• The data:
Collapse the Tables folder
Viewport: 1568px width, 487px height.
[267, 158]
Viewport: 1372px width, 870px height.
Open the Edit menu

• What the task requires:
Exactly the lines from the one containing "Viewport: 1372px width, 870px height." through the final line above, and only those, should be given again.

• Written answer:
Viewport: 1372px width, 870px height.
Open the Edit menu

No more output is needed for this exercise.